Activists from Uganda, the U.S., Pakistan, and Canada gathered on Wednesday night to discuss LGBTQ+ rights at home and abroad. HKS professor Timothy P. McCarthy ’93 moderated a conversation between Kasha J. Nabagesera, David France, Saro Imran, and Kimahli Powell about their advocacy for queer people around the world.
In an interview with The Crimson, McCarthy said the forum is a “historic moment for Harvard and the Kennedy School.”
“It’s really important to have the school — for Harvard — to create space and to provide platforms for those of us who care about this work,” he said.
During the panel, Nabagesera said that as an openly-gay university student in Uganda, she was “surprised” to learn it was “illegal to be gay” in the country. She said the discovery motivated her to start her career as an activist.
“Talking to my friends, I told them, ‘I’ll speak. I have nothing to lose,’” she said.

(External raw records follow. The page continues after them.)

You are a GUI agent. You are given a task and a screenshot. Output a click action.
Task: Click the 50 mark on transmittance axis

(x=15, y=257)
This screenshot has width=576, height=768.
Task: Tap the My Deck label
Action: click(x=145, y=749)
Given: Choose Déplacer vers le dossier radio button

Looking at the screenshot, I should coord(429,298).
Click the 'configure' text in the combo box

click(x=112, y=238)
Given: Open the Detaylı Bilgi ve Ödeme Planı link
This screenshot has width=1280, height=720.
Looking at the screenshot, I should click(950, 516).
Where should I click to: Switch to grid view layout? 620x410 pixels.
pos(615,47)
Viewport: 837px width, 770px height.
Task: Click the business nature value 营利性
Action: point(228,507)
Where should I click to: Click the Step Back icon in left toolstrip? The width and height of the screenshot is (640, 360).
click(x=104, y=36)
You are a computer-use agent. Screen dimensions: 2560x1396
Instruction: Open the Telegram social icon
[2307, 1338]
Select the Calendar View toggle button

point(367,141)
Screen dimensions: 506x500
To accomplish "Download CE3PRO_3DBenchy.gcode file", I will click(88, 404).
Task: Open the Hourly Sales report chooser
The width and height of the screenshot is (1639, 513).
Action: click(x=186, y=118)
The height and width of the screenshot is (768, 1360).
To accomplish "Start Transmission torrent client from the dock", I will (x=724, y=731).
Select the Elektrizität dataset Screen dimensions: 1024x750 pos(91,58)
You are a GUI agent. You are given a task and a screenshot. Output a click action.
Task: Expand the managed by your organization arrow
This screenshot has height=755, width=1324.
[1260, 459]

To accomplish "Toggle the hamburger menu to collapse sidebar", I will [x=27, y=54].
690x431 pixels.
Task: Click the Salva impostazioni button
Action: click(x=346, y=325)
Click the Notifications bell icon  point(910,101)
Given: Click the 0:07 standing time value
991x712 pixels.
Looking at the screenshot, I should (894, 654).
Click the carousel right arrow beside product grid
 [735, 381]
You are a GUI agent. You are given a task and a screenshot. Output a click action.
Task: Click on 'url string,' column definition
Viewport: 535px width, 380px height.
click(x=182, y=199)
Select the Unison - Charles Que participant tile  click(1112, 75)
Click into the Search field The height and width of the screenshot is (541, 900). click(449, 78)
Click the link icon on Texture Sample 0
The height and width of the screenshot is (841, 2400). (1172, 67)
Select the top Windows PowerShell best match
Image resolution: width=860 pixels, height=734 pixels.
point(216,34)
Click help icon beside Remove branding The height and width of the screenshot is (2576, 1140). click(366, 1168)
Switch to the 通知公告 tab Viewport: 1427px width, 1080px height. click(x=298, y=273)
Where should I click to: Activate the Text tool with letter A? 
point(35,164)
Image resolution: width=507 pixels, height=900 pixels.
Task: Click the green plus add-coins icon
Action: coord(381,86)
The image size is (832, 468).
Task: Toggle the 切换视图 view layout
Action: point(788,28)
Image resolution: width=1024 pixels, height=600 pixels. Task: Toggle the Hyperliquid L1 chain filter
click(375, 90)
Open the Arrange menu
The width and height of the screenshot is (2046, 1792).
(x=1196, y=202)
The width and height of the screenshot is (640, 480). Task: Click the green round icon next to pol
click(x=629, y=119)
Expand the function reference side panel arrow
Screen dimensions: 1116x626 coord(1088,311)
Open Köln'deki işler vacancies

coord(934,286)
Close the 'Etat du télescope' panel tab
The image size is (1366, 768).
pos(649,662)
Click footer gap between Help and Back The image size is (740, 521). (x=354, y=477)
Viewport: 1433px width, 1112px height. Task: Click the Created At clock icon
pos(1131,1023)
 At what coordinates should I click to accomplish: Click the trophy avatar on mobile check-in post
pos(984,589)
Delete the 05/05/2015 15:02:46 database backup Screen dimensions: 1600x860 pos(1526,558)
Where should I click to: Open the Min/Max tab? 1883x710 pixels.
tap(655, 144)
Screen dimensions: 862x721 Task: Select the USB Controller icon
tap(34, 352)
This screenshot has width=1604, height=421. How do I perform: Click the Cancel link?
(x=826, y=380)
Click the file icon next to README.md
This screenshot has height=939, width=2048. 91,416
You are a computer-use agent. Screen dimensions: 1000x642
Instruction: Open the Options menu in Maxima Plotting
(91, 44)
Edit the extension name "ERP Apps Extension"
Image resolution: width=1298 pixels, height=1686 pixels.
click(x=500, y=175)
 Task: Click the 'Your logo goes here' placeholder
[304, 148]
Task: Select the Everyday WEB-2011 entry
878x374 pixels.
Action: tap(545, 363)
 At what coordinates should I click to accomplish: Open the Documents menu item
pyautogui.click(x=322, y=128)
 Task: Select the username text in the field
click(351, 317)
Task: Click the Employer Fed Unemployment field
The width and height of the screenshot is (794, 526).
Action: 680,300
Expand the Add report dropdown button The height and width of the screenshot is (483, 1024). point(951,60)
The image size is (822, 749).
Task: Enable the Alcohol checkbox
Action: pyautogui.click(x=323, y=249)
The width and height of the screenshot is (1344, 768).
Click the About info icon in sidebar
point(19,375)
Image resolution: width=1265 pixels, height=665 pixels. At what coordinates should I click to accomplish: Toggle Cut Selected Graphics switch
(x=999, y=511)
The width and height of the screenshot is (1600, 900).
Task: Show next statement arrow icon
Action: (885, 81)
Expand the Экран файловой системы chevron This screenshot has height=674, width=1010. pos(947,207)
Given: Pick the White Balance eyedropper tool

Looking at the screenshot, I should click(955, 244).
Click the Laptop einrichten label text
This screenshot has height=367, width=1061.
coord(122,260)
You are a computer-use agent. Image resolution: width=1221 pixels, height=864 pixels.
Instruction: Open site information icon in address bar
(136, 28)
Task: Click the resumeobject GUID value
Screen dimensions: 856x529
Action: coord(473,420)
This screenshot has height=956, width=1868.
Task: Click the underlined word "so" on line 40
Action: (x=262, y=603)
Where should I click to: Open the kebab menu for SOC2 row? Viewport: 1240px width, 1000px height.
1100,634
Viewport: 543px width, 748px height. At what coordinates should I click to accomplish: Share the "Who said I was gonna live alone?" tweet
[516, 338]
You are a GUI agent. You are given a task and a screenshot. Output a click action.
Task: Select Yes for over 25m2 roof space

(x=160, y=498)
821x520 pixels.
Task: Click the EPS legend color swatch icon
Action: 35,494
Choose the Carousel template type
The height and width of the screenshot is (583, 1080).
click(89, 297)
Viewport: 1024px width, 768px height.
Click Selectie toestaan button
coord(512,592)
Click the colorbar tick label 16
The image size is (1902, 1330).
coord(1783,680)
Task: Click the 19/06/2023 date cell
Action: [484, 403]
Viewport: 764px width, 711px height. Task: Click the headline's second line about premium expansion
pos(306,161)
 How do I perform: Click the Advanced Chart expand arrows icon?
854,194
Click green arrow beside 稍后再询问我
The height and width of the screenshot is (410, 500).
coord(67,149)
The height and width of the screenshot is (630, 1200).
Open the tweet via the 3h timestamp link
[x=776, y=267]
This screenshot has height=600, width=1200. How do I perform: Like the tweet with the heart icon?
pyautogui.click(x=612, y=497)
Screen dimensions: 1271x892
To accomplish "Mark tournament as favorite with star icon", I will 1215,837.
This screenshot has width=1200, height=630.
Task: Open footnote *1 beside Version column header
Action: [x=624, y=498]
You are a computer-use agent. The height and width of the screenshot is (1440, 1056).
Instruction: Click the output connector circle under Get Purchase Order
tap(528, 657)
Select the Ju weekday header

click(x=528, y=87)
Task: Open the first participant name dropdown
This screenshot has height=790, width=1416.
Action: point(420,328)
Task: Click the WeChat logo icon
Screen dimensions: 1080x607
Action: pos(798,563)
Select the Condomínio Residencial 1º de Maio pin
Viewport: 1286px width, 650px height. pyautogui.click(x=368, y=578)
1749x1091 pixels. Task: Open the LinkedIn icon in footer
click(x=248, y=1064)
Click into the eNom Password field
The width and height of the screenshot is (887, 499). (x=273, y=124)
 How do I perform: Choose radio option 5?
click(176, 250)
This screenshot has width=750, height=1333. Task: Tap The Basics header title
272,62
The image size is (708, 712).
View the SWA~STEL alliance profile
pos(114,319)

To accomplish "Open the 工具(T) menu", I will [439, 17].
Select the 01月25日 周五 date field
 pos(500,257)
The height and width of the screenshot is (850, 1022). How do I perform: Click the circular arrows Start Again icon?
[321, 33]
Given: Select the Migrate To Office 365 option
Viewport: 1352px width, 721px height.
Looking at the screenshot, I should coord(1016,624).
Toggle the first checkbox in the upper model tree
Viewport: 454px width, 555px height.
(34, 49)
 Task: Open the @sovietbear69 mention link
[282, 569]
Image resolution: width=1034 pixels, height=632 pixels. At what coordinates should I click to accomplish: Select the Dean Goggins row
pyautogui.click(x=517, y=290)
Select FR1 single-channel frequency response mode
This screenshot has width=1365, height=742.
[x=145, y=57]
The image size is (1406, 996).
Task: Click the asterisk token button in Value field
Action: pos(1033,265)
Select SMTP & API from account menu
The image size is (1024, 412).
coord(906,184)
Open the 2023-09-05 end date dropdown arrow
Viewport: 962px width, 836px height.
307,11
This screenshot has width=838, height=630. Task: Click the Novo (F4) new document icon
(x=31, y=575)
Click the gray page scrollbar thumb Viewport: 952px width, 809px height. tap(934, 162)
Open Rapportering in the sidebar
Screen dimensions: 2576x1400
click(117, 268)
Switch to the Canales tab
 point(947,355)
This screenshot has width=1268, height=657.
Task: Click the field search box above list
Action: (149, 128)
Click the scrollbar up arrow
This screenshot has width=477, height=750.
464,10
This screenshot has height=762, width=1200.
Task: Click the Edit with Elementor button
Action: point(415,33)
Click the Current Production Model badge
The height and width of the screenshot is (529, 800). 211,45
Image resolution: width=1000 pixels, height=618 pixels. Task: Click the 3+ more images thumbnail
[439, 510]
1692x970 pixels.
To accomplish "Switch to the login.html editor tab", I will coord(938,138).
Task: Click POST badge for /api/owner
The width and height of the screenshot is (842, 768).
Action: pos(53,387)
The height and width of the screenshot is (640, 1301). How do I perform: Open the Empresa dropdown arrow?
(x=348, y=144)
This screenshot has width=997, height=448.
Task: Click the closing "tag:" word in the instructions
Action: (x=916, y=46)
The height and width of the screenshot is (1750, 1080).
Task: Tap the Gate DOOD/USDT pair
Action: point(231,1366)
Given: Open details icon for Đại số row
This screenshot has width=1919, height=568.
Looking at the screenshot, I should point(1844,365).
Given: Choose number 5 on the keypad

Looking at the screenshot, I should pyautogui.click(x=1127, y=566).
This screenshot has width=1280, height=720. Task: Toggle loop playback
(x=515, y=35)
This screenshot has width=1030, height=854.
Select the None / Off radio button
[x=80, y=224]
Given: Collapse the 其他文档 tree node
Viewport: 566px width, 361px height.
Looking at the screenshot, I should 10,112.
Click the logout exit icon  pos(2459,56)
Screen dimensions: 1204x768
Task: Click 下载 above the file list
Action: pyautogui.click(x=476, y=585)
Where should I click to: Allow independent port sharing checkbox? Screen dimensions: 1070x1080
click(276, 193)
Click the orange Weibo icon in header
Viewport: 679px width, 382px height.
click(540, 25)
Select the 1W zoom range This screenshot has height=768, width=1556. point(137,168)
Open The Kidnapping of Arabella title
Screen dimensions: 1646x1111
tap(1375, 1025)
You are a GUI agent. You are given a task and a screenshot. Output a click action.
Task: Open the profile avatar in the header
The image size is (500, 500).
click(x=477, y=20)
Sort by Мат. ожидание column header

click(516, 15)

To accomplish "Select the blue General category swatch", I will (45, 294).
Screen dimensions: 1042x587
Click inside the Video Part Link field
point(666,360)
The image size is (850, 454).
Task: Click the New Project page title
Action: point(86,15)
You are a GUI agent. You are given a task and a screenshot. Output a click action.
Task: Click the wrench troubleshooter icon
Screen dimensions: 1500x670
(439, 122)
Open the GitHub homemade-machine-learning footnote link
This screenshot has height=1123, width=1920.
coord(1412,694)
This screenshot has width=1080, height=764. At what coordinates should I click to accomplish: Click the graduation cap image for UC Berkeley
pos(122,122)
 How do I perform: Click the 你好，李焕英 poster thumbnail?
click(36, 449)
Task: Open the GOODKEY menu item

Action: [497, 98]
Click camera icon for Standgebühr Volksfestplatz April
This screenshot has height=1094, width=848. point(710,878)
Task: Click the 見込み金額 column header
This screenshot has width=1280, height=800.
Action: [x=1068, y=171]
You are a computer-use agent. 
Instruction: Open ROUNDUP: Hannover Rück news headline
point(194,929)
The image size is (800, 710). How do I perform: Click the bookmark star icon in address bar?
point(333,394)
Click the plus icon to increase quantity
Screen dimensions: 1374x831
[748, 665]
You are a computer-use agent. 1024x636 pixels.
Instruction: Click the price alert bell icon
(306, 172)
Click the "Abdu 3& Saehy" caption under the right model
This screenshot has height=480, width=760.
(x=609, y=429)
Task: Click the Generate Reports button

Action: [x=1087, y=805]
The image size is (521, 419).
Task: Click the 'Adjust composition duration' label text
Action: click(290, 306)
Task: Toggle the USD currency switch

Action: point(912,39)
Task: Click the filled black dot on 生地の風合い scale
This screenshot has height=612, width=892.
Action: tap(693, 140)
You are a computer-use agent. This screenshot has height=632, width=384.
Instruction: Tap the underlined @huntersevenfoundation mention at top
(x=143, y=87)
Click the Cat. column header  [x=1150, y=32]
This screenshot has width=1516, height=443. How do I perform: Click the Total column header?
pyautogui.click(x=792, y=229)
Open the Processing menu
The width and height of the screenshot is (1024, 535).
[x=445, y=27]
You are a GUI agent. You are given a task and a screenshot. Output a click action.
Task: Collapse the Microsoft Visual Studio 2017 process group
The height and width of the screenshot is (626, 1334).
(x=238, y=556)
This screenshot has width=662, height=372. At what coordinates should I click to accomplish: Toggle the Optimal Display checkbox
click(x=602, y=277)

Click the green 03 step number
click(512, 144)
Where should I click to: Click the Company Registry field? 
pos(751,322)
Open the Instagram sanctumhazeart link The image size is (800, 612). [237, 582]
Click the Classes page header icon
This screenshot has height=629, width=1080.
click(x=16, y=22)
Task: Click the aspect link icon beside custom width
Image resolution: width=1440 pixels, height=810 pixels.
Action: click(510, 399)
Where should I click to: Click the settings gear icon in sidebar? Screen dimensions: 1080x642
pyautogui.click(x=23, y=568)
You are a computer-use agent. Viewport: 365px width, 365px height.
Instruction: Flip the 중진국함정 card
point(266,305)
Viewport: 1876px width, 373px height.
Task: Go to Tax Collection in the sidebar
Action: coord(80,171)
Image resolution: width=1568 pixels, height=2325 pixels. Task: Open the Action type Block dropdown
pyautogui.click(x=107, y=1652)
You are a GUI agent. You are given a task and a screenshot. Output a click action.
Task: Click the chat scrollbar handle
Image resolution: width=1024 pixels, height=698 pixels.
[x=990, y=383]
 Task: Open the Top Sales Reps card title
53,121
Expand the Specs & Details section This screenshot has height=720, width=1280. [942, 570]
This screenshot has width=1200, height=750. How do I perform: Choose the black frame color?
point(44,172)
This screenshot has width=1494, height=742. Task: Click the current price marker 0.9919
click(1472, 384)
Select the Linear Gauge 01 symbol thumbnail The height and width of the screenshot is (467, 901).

For the past 24 years, Nabagesera used her voice to platform the voices of LGBTQ+ individuals in Uganda. She founded the magazine Bombastic in 2013 as a way for queer Ugandans to share their experiences with discrimination.
“Things happen in Uganda, and we want the whole world to know,” she said. “We want a lot of noise — we want people to go demonstrate, we want people to write letters, we want all the capitals to be on fire.”
Activist Saro Imran is from Pakistan, where, she said, “money holds power.” She said this realization informed her economic-based advocacy to empower LGBTQ+ people in her country.
“If you have money, your gender is secondary, your sexual orientation is secondary,” she said.
Imran founded the PINK Center — the first organization of transgender Pakistani entrepreneurs — with this in mind. She said that the organization works to ensure transgender Pakistanis are “empowered” through financial independence.
“Now is the right time to improve the intersectionality of economic and financial freedom for the transgender, other sexualties and minorities, so they can make better choices with their lives,” she said.
Powell — a Carr Center fellow from Canada — works across borders to protect the rights of LGBTQ+ refugees. At the forum, he discussed his work with the Biden administration to “allow people to enter the country and resettle based on sexual orientation or gender identity.”
“But many countries don’t have mechanisms to seek protection on the basis of sexual orientation,” he added.
He said his work as CEO of Rainbow Railroad — a charity dedicated to helping LGBTQ+ refugees facing persecution — was inspired by this problem. The organization works to ensure that “civil society has stepped in to support people.”
David France, an Oscar-nominated American filmmaker, said in an interview with The Crimson that he works through “subversive media” to highlight stories from historical and contemporary queer individuals.
“I just feel that there’s something about the human spirit that calls some people to do some really dangerous and heroic things,” he said at the forum. “That’s what I wanted to see if I could understand better.”
McCarthy, who moderated the discussion, said the forum was an important step in increasing LGBTQ+ advocacy on campus.
“One thing we know from the history of queer movements, historically, is that visibility matters,” he said. “That visibility brings people together.”